_YOUR ASSIGNMENT_
Beginning with the first entry, set down each one exactly as shown.

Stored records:
****
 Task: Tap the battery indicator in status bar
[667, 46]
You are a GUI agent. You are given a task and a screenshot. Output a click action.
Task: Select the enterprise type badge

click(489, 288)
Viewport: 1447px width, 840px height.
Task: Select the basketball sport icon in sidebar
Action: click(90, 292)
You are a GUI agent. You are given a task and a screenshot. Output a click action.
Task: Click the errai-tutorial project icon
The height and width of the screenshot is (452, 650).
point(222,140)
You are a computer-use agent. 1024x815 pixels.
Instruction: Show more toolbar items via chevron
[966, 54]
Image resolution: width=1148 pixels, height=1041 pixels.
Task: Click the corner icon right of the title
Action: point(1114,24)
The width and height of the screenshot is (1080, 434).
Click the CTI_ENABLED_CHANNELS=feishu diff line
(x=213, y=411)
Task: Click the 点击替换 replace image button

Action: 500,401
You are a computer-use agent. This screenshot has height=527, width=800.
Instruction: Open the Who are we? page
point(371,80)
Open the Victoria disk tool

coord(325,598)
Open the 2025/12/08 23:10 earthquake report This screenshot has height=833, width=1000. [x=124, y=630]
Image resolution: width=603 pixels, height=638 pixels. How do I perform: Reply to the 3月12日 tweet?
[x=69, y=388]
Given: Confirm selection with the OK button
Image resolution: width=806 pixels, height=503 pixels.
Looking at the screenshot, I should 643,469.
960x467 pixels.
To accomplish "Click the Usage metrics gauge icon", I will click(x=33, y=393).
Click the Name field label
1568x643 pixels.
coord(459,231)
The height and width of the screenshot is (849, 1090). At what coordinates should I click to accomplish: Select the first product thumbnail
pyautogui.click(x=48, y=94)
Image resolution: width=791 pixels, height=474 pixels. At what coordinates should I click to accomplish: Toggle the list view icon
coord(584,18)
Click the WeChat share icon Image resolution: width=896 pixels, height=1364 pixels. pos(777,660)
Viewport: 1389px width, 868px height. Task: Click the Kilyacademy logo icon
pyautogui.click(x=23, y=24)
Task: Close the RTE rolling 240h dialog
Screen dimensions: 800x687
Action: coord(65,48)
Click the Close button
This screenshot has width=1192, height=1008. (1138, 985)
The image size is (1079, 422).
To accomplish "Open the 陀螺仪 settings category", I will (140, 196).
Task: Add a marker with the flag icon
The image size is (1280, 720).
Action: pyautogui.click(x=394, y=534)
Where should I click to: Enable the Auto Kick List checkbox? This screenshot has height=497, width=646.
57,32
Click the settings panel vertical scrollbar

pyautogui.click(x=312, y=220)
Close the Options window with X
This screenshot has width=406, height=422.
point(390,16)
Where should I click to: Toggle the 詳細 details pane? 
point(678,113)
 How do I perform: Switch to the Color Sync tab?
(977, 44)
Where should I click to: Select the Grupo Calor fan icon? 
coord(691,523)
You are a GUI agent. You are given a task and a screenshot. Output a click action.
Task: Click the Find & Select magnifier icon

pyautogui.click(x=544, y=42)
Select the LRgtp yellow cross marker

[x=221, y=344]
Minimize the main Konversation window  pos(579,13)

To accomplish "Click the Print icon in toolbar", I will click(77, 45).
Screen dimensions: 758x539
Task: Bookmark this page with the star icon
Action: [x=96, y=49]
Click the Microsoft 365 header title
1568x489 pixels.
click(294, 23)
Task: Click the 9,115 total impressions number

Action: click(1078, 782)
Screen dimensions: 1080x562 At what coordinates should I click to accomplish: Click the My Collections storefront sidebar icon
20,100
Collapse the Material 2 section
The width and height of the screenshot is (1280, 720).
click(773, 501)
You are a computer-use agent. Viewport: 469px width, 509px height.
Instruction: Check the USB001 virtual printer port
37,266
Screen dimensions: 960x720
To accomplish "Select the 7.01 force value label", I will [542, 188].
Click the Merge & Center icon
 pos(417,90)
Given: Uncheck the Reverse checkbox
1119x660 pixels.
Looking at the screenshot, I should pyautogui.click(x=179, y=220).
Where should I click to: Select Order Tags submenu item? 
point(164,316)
****
_REPLY TO THE TASK_
 Task: Tap the battery indicator in status bar
[667, 46]
You are a GUI agent. You are given a task and a screenshot. Output a click action.
Task: Select the enterprise type badge

click(489, 288)
Viewport: 1447px width, 840px height.
Task: Select the basketball sport icon in sidebar
Action: click(90, 292)
You are a GUI agent. You are given a task and a screenshot. Output a click action.
Task: Click the errai-tutorial project icon
The height and width of the screenshot is (452, 650).
point(222,140)
You are a computer-use agent. 1024x815 pixels.
Instruction: Show more toolbar items via chevron
[966, 54]
Image resolution: width=1148 pixels, height=1041 pixels.
Task: Click the corner icon right of the title
Action: point(1114,24)
The width and height of the screenshot is (1080, 434).
Click the CTI_ENABLED_CHANNELS=feishu diff line
(x=213, y=411)
Task: Click the 点击替换 replace image button

Action: 500,401
You are a computer-use agent. This screenshot has height=527, width=800.
Instruction: Open the Who are we? page
point(371,80)
Open the Victoria disk tool

coord(325,598)
Open the 2025/12/08 23:10 earthquake report This screenshot has height=833, width=1000. [x=124, y=630]
Image resolution: width=603 pixels, height=638 pixels. How do I perform: Reply to the 3月12日 tweet?
[x=69, y=388]
Given: Confirm selection with the OK button
Image resolution: width=806 pixels, height=503 pixels.
Looking at the screenshot, I should 643,469.
960x467 pixels.
To accomplish "Click the Usage metrics gauge icon", I will click(x=33, y=393).
Click the Name field label
1568x643 pixels.
coord(459,231)
The height and width of the screenshot is (849, 1090). At what coordinates should I click to accomplish: Select the first product thumbnail
pyautogui.click(x=48, y=94)
Image resolution: width=791 pixels, height=474 pixels. At what coordinates should I click to accomplish: Toggle the list view icon
coord(584,18)
Click the WeChat share icon Image resolution: width=896 pixels, height=1364 pixels. pos(777,660)
Viewport: 1389px width, 868px height. Task: Click the Kilyacademy logo icon
pyautogui.click(x=23, y=24)
Task: Close the RTE rolling 240h dialog
Screen dimensions: 800x687
Action: coord(65,48)
Click the Close button
This screenshot has width=1192, height=1008. (1138, 985)
The image size is (1079, 422).
To accomplish "Open the 陀螺仪 settings category", I will (140, 196).
Task: Add a marker with the flag icon
The image size is (1280, 720).
Action: pyautogui.click(x=394, y=534)
Where should I click to: Enable the Auto Kick List checkbox? This screenshot has height=497, width=646.
57,32
Click the settings panel vertical scrollbar

pyautogui.click(x=312, y=220)
Close the Options window with X
This screenshot has width=406, height=422.
point(390,16)
Where should I click to: Toggle the 詳細 details pane? 
point(678,113)
 How do I perform: Switch to the Color Sync tab?
(977, 44)
Where should I click to: Select the Grupo Calor fan icon? 
coord(691,523)
You are a GUI agent. You are given a task and a screenshot. Output a click action.
Task: Click the Find & Select magnifier icon

pyautogui.click(x=544, y=42)
Select the LRgtp yellow cross marker

[x=221, y=344]
Minimize the main Konversation window  pos(579,13)

To accomplish "Click the Print icon in toolbar", I will click(77, 45).
Screen dimensions: 758x539
Task: Bookmark this page with the star icon
Action: [x=96, y=49]
Click the Microsoft 365 header title
1568x489 pixels.
click(294, 23)
Task: Click the 9,115 total impressions number

Action: click(1078, 782)
Screen dimensions: 1080x562 At what coordinates should I click to accomplish: Click the My Collections storefront sidebar icon
20,100
Collapse the Material 2 section
The width and height of the screenshot is (1280, 720).
click(773, 501)
You are a computer-use agent. Viewport: 469px width, 509px height.
Instruction: Check the USB001 virtual printer port
37,266
Screen dimensions: 960x720
To accomplish "Select the 7.01 force value label", I will [542, 188].
Click the Merge & Center icon
 pos(417,90)
Given: Uncheck the Reverse checkbox
1119x660 pixels.
Looking at the screenshot, I should pyautogui.click(x=179, y=220).
Where should I click to: Select Order Tags submenu item? 
point(164,316)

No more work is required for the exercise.